(Beginning of Records for the exercise)

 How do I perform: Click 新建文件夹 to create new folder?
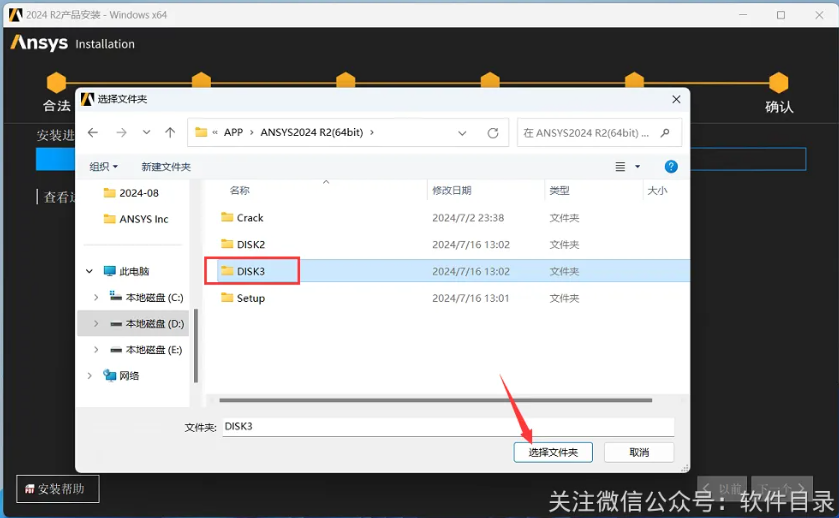click(x=165, y=167)

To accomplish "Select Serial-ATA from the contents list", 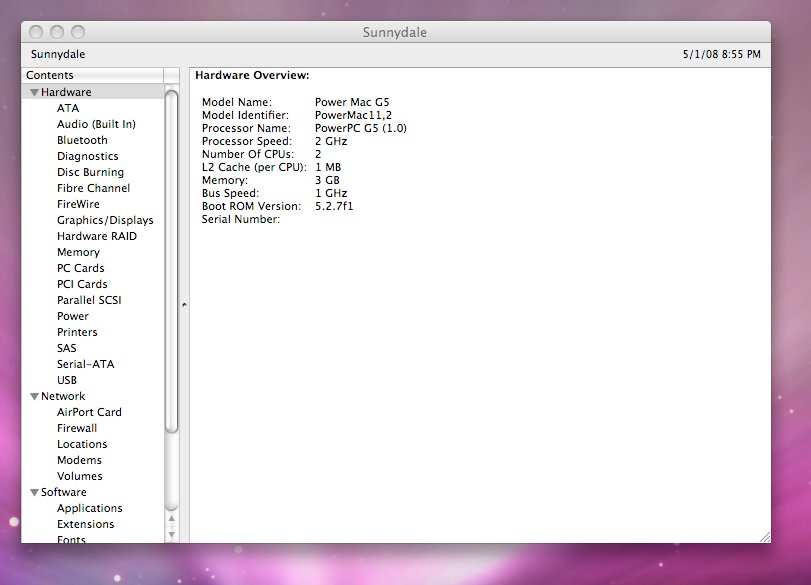I will point(85,364).
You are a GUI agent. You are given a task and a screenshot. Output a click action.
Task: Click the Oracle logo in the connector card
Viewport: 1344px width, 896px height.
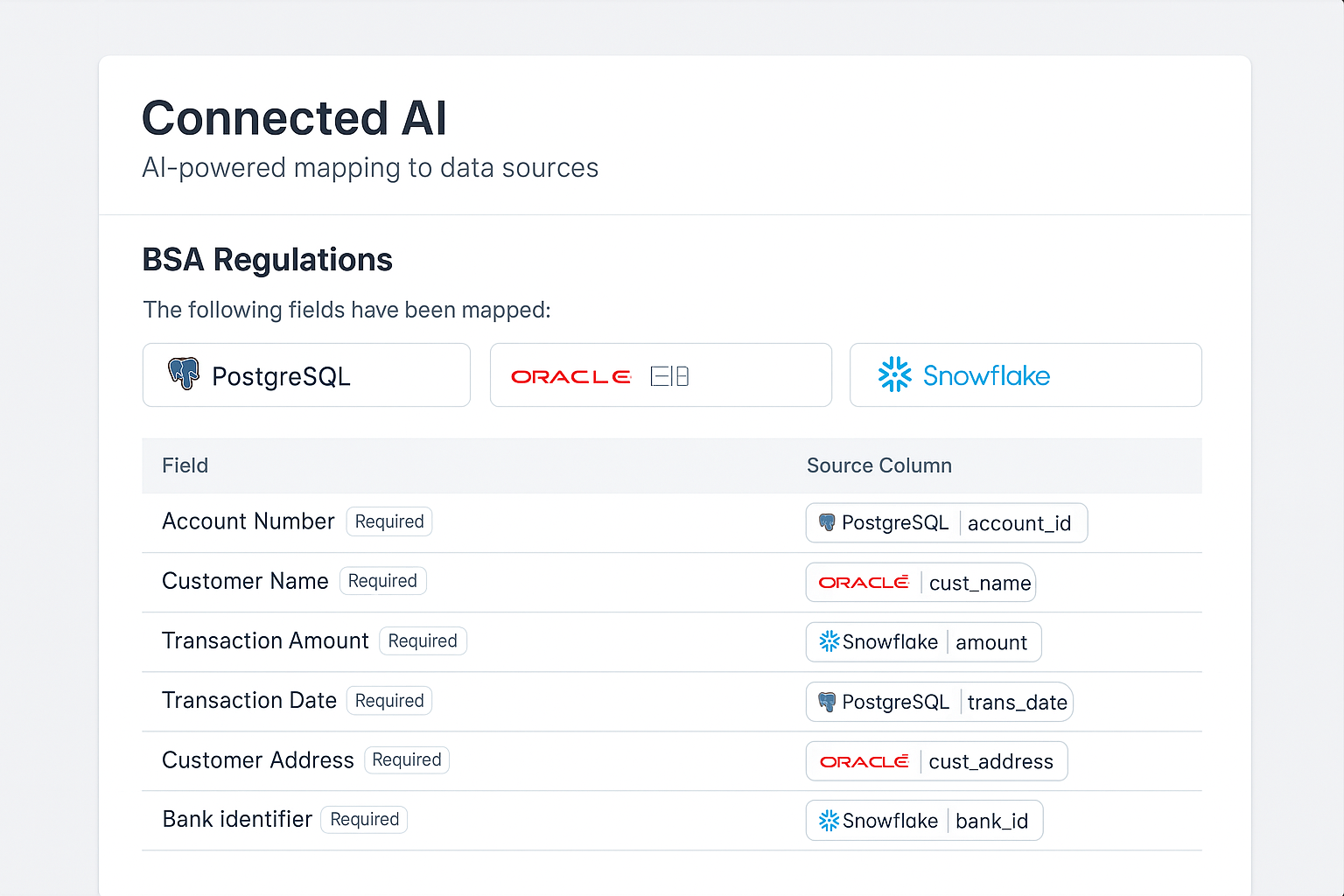point(571,376)
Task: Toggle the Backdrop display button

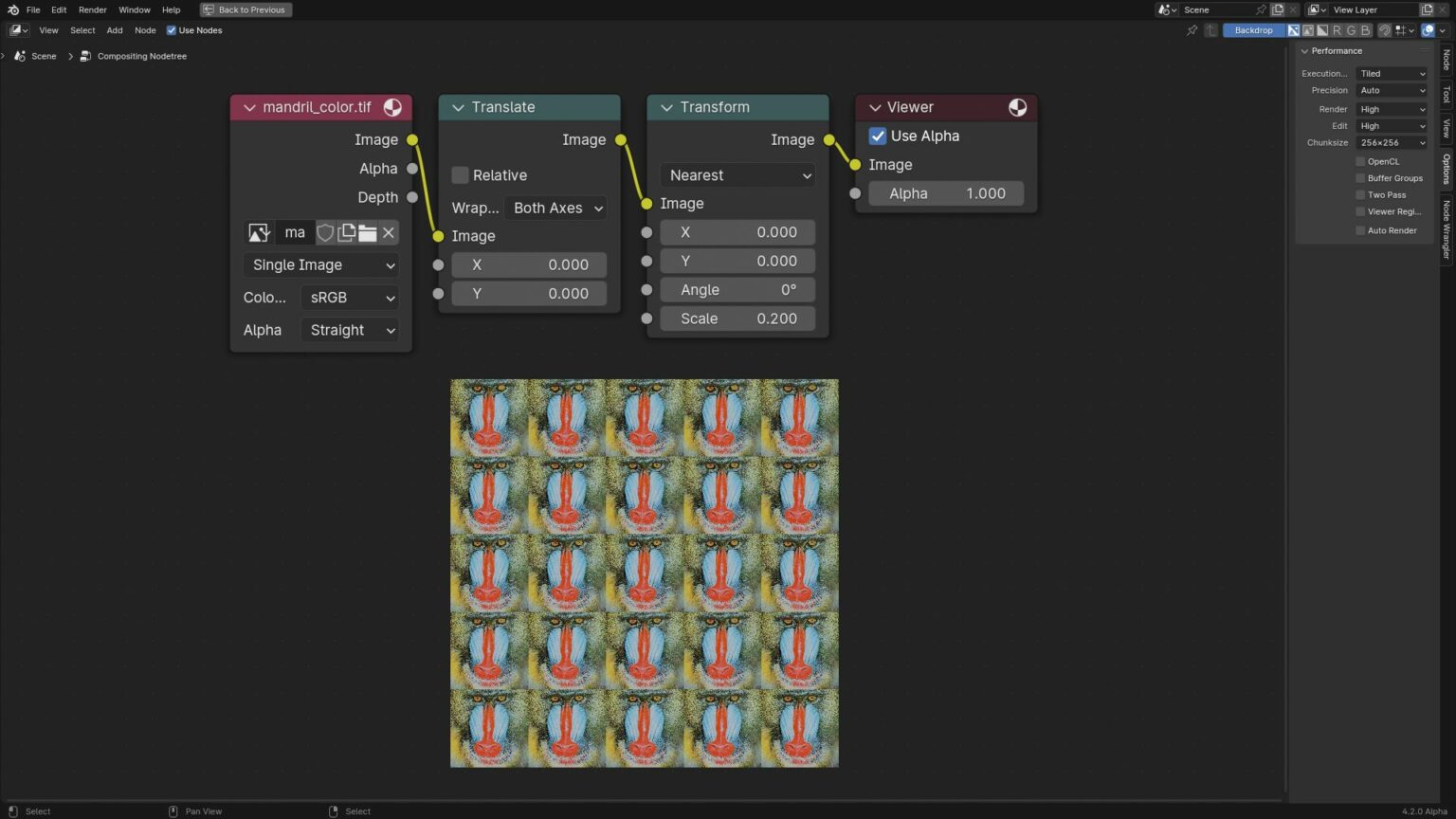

(End of Records for the exercise)

_Problem_
Output exactly the lines from the one containing "Viewport: 1344px width, 896px height." through the last line of the records above, both included, leaving out any pictures.

_Answer for the task_
Viewport: 1344px width, 896px height.
point(571,376)
Task: Toggle the Backdrop display button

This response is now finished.